West of England Mayor, Tim Bowles said: “Our region is a global leader in high value design and innovation, and we want to make sure we retain that position in the face of global competition. DETI will help us do that by putting the West of England at the forefront of the fourth industrial revolution and bring together the worlds of digital technology and advanced engineering.
"DETI will be nationally important centre, based in the West of England. It will help secure the future of the aerospace and advanced manufacturing industries and is a key part of our Local Industrial Strategy ambition to strengthen cross-sectoral innovation and support our region’s ambition for clean and inclusive growth.”

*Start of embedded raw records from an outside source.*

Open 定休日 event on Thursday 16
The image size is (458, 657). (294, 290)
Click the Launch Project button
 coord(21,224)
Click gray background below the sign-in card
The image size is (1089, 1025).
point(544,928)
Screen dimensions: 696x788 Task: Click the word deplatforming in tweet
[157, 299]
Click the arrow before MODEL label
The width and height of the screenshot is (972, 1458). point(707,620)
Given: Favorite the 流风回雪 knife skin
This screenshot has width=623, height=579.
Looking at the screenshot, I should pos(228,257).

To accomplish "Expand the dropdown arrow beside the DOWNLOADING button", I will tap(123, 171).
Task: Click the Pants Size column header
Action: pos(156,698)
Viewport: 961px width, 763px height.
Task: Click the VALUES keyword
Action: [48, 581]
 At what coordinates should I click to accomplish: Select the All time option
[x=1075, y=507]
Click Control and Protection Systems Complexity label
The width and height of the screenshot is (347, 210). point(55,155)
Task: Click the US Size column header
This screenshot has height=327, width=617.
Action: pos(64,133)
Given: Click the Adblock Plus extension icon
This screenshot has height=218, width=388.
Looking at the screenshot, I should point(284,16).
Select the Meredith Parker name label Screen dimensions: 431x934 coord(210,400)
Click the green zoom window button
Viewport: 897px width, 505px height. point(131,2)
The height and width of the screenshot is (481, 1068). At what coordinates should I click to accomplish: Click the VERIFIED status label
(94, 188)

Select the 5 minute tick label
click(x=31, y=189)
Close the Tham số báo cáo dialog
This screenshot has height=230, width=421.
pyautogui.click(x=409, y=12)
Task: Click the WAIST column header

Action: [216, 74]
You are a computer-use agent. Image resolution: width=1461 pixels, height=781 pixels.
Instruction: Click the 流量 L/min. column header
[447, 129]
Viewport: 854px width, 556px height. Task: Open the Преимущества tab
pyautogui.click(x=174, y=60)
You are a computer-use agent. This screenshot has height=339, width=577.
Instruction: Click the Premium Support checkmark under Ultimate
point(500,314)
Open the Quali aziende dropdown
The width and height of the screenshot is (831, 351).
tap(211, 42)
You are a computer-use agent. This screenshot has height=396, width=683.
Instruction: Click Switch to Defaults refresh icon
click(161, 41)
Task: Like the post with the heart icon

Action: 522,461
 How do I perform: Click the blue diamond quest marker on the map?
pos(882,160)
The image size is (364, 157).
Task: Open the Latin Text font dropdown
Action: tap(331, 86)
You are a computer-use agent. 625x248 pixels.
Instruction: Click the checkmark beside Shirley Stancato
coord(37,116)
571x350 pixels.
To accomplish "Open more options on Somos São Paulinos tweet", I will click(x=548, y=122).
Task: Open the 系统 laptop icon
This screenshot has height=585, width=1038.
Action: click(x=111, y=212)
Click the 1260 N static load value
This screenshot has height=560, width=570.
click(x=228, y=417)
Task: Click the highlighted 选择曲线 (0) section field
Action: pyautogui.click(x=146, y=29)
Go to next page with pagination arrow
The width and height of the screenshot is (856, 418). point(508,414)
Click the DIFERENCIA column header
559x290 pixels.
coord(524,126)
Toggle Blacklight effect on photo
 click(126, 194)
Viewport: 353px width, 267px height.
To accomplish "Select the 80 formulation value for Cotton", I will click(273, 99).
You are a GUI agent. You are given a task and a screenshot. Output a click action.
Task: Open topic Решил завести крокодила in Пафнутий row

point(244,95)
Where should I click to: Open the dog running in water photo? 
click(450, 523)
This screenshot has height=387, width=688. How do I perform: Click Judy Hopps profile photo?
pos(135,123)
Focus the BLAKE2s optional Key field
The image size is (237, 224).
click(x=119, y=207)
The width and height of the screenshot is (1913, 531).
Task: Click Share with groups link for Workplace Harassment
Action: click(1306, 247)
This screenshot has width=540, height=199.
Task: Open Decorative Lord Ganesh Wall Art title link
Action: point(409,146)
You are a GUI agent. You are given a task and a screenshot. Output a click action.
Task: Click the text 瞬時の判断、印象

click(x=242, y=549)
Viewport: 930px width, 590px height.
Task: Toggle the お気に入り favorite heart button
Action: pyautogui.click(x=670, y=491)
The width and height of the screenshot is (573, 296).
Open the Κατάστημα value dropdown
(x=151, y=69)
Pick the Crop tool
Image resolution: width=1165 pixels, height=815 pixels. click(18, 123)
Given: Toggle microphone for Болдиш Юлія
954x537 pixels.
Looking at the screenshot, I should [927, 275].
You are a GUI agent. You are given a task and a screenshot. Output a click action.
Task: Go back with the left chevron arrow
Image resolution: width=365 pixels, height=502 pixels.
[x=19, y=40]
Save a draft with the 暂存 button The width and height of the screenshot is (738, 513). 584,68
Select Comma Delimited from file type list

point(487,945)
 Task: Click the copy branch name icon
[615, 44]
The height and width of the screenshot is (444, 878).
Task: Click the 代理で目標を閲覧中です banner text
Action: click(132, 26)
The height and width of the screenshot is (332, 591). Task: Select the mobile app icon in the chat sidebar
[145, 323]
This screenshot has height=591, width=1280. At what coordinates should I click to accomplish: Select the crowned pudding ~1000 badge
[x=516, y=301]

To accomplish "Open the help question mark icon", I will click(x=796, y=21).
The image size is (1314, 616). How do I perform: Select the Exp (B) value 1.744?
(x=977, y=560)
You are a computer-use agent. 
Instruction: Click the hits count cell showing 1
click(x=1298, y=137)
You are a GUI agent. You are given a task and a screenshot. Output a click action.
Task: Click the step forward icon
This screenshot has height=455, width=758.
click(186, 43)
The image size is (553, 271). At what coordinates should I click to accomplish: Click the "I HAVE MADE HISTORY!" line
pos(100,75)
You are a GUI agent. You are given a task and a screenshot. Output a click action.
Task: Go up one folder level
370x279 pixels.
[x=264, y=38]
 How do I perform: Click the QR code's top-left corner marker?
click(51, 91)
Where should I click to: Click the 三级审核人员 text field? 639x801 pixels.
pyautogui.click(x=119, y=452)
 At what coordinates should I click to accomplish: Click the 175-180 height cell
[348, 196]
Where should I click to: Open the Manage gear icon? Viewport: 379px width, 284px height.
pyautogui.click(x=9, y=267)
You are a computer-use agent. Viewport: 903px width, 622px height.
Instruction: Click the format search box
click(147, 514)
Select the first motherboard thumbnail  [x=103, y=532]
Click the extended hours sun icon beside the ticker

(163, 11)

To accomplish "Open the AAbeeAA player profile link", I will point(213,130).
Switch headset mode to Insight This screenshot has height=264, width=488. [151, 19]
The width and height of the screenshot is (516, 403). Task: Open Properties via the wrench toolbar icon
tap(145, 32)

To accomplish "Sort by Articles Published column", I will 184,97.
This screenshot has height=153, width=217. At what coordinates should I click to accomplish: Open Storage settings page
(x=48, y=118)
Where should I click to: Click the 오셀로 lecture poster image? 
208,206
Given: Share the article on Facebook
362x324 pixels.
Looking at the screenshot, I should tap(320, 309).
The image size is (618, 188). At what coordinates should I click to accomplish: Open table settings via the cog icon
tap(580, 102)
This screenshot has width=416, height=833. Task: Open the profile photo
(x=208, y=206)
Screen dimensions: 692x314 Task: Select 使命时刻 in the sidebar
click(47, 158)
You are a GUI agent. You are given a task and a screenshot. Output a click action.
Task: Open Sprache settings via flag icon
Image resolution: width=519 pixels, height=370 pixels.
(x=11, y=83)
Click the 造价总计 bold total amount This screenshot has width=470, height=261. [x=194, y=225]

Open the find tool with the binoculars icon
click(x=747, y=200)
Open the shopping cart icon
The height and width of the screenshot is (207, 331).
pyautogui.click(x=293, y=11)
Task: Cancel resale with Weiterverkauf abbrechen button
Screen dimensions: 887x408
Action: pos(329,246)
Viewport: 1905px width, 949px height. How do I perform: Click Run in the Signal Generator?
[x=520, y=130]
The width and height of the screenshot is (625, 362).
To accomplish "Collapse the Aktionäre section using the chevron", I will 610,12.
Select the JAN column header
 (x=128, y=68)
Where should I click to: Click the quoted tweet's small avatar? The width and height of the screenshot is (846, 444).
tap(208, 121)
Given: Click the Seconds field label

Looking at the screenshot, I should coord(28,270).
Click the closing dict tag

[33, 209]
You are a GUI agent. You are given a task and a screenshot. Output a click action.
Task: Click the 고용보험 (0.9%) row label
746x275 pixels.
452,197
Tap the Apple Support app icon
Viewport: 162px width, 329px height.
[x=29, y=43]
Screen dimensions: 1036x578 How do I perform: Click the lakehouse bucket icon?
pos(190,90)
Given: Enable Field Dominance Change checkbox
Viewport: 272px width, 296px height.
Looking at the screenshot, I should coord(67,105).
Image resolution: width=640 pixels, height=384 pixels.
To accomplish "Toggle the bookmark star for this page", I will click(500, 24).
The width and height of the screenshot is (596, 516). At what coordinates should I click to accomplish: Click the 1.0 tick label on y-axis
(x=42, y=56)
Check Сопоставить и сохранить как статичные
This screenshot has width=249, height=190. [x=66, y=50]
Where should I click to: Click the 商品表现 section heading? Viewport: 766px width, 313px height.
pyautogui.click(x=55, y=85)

The DETI project will develop training courses related to advanced digital engineering, with the aim of increasing the skills and retraining those in the current workforce. It will also engage with schools, particularly in less affluent parts of the West of England, with the aim to reach 1,000 children and inspire them to pursue a career in digital engineering.
DETI is not a new building but will use existing facilities and assets – at the National Composites Centre (NCC) and another crucial partner in the collaboration, the Centre for Modelling and Simulation (CFMS), at the Bristol and Bath Science Park – to undertake its research, innovation and skills initiatives. It brings together the wealth of specialist expertise from around the region and harnesses it to maximise opportunities for a better future.
It will work with leading companies and support industry to reduce carbon emissions by producing better products – products that are lighter, more fuel efficient and have less waste – through undertaking research and innovation in the virtual world.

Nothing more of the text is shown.